The lines running from the one that contains "Viewport: 773px width, 357px height." to the end of the records below are what to reproduce, exactly and without pictures.

EXTRACTED ENTRIES –

———

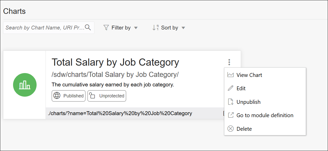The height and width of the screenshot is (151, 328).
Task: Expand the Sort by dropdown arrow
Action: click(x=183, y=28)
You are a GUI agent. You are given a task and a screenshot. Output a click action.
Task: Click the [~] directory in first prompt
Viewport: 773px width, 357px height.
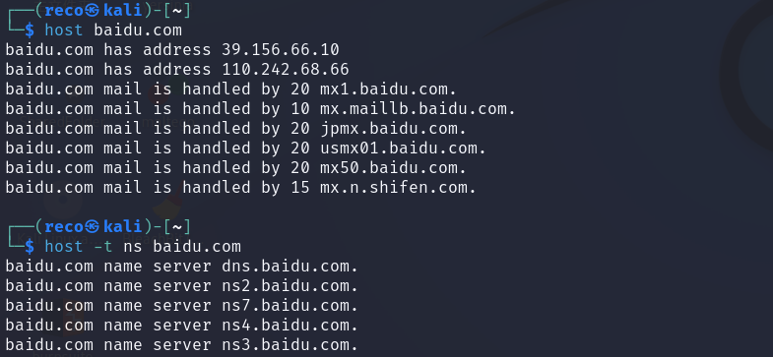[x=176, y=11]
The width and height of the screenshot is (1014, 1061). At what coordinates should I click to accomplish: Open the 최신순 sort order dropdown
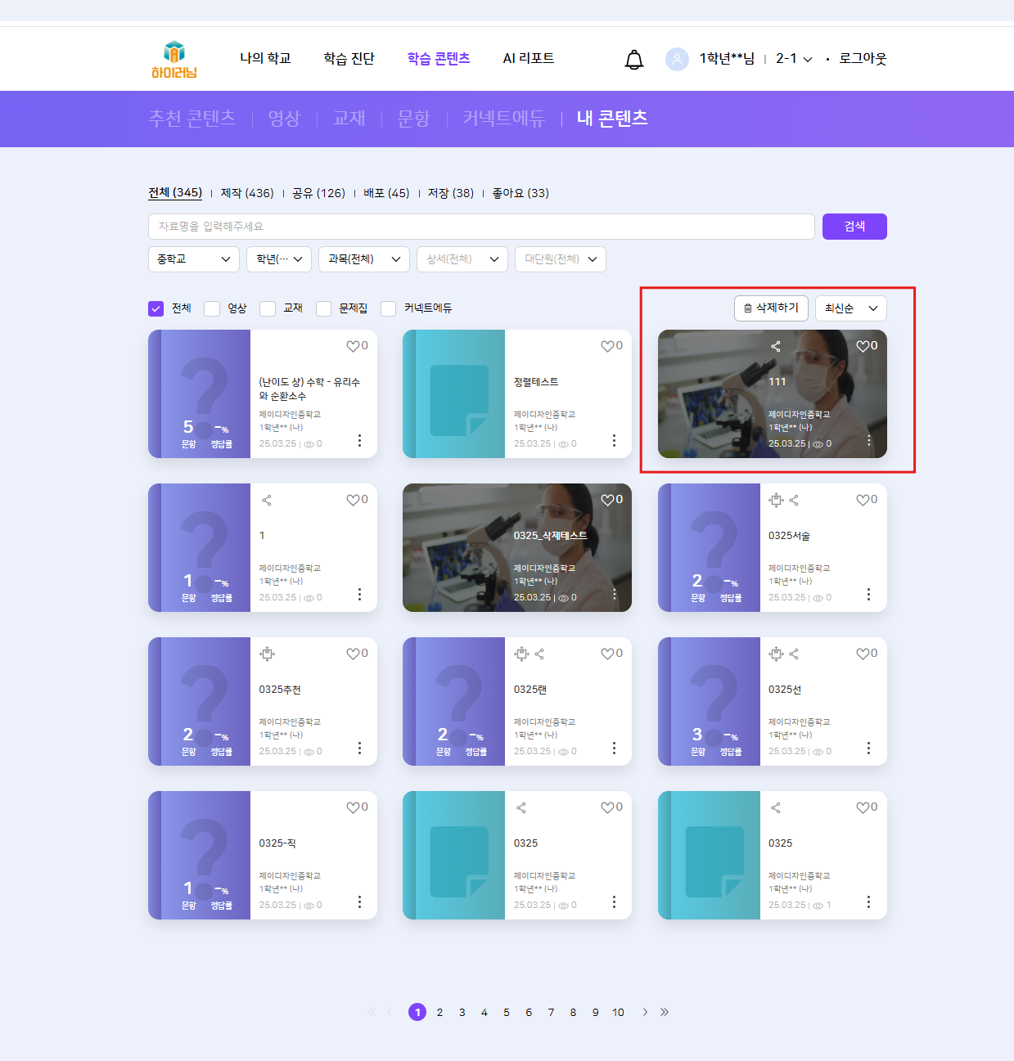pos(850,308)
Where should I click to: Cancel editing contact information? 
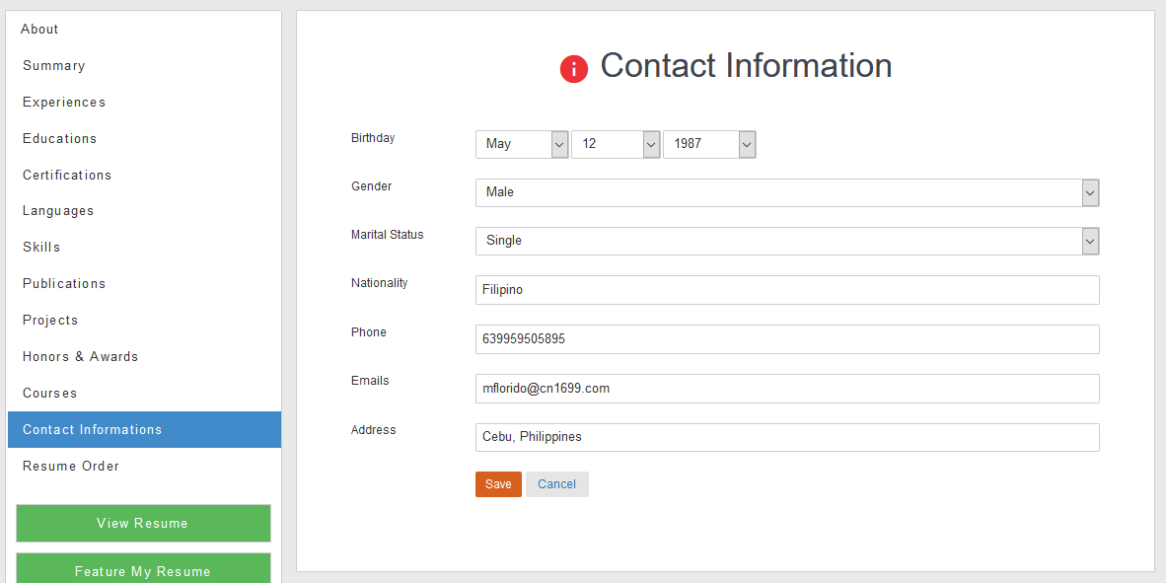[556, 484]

———

ANSWER TO THIS EXERCISE –
Viewport: 773px width, 357px height.
[x=176, y=11]
The width and height of the screenshot is (1014, 1061). At what coordinates should I click to accomplish: Open the 최신순 sort order dropdown
pos(850,308)
Where should I click to: Cancel editing contact information? 
[556, 484]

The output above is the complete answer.